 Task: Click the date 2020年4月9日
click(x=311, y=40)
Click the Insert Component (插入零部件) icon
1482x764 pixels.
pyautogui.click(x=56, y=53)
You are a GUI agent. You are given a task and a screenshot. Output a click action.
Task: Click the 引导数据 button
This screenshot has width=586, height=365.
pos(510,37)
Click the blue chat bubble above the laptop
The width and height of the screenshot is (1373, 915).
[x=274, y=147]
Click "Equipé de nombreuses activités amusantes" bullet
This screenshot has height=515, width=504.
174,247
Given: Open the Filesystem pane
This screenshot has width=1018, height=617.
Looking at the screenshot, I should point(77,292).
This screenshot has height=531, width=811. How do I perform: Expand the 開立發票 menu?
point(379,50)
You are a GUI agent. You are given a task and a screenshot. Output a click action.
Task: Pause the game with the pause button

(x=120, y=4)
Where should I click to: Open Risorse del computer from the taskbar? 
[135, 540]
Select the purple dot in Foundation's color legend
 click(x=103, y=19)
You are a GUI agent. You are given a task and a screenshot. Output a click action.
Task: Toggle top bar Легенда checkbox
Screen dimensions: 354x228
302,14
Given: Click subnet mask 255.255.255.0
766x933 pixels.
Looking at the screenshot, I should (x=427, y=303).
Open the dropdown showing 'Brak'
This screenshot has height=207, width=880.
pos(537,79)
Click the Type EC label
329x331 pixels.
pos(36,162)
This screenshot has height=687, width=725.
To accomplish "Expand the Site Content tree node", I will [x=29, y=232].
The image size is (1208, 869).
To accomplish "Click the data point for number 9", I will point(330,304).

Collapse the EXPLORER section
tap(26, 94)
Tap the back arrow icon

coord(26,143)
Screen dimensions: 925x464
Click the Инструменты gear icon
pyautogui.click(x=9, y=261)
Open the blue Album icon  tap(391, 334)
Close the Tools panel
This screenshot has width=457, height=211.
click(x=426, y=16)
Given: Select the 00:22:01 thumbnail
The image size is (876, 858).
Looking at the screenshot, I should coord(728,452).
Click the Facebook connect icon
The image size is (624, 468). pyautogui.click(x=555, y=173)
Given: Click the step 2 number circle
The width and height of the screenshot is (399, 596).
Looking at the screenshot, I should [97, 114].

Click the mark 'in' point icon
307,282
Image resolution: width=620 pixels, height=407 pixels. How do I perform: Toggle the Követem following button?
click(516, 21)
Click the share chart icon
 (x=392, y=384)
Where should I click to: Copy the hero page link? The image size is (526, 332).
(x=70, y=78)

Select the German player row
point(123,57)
● ● ● ● ●
Every record above is to be copied out again exactly as written.

▸ **Your solution**
 Task: Click the date 2020年4月9日
click(x=311, y=40)
Click the Insert Component (插入零部件) icon
1482x764 pixels.
pyautogui.click(x=56, y=53)
You are a GUI agent. You are given a task and a screenshot. Output a click action.
Task: Click the 引导数据 button
This screenshot has width=586, height=365.
pos(510,37)
Click the blue chat bubble above the laptop
The width and height of the screenshot is (1373, 915).
[x=274, y=147]
Click "Equipé de nombreuses activités amusantes" bullet
This screenshot has height=515, width=504.
174,247
Given: Open the Filesystem pane
This screenshot has width=1018, height=617.
Looking at the screenshot, I should point(77,292).
This screenshot has height=531, width=811. How do I perform: Expand the 開立發票 menu?
point(379,50)
You are a GUI agent. You are given a task and a screenshot. Output a click action.
Task: Pause the game with the pause button

(x=120, y=4)
Where should I click to: Open Risorse del computer from the taskbar? 
[135, 540]
Select the purple dot in Foundation's color legend
 click(x=103, y=19)
You are a GUI agent. You are given a task and a screenshot. Output a click action.
Task: Toggle top bar Легенда checkbox
Screen dimensions: 354x228
302,14
Given: Click subnet mask 255.255.255.0
766x933 pixels.
Looking at the screenshot, I should (x=427, y=303).
Open the dropdown showing 'Brak'
This screenshot has height=207, width=880.
pos(537,79)
Click the Type EC label
329x331 pixels.
pos(36,162)
This screenshot has height=687, width=725.
To accomplish "Expand the Site Content tree node", I will [x=29, y=232].
The image size is (1208, 869).
To accomplish "Click the data point for number 9", I will point(330,304).

Collapse the EXPLORER section
tap(26, 94)
Tap the back arrow icon

coord(26,143)
Screen dimensions: 925x464
Click the Инструменты gear icon
pyautogui.click(x=9, y=261)
Open the blue Album icon  tap(391, 334)
Close the Tools panel
This screenshot has width=457, height=211.
click(x=426, y=16)
Given: Select the 00:22:01 thumbnail
The image size is (876, 858).
Looking at the screenshot, I should coord(728,452).
Click the Facebook connect icon
The image size is (624, 468). pyautogui.click(x=555, y=173)
Given: Click the step 2 number circle
The width and height of the screenshot is (399, 596).
Looking at the screenshot, I should [97, 114].

Click the mark 'in' point icon
307,282
Image resolution: width=620 pixels, height=407 pixels. How do I perform: Toggle the Követem following button?
click(516, 21)
Click the share chart icon
 (x=392, y=384)
Where should I click to: Copy the hero page link? The image size is (526, 332).
(x=70, y=78)

Select the German player row
point(123,57)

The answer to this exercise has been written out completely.